1\. Government-mandated monopoly provider

2\. Government provider

A small business I worked at in a town with a population of 40,000 was
approached by the local cable provider. We had 4x T1 lines at $1000 per month.
They offered to run fiber to our building for only $1000 per month plus $4000
per year for three years installation fee. Given how many other places we
could spend $4000 per year for three years, we opted to keep the existing T1
stupidness as the slow bandwidth was not a serious problem for a small
manufacturer.

I found it interesting that during the sales pitch of their salespeople (new
rep + her manager), they mentioned that they were "in good with the town
council" and were proud of this fact.

Our building was approximately 150 feet from a cable box in a residential
neighborhood that was immediately on the other side of a tall fence along one
side of the parking lot.

I asked why they couldn't just run a cable from that cable box, and they told
me that the city had a law that forbid them from running a single line across
public property to private property that wasn't receiving service and then to
another private property that would receive the service.
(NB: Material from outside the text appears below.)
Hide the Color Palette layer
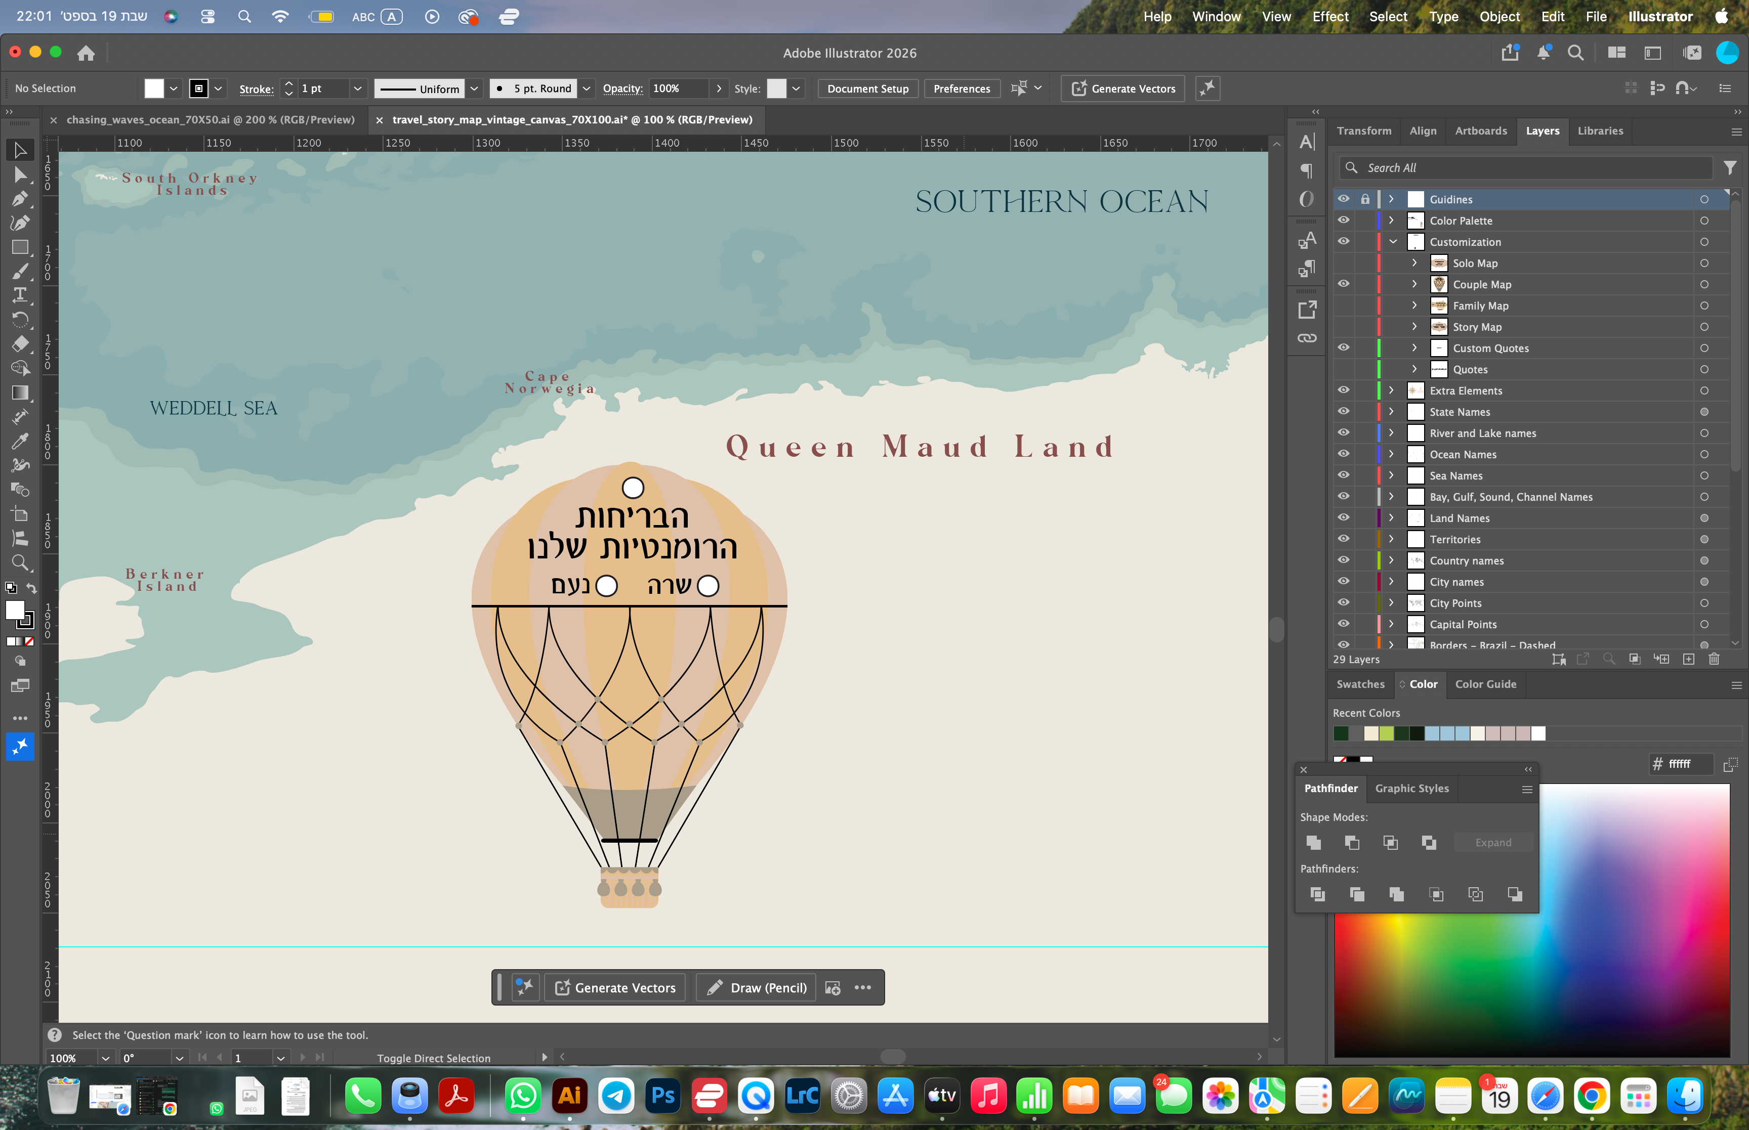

The private property
they were referring to was a 10' strip of unused property with bark ground
cover.

I asked why they hadn't run cable throughout the industrial zone that we were
located in. They said that they had plans approved by the city, but those
plans required they use a PG&E substation on the opposite side of the
industrial zone that was already at 100% capacity. They had requested, years
ago, for PG&E to upgrade the substation, but this request didn't even have and
ETA from PG&E, itself yet another government-mandated monopoly provider.

Now, why they could run a fiber optic cable anywhere they pleased, is beyond
me. They certainly were excited at the prospect of offering us this service.

The problem here that I have personally witnessed has nothing to do with the
evil cable provider and everything to do with a corrupted local government.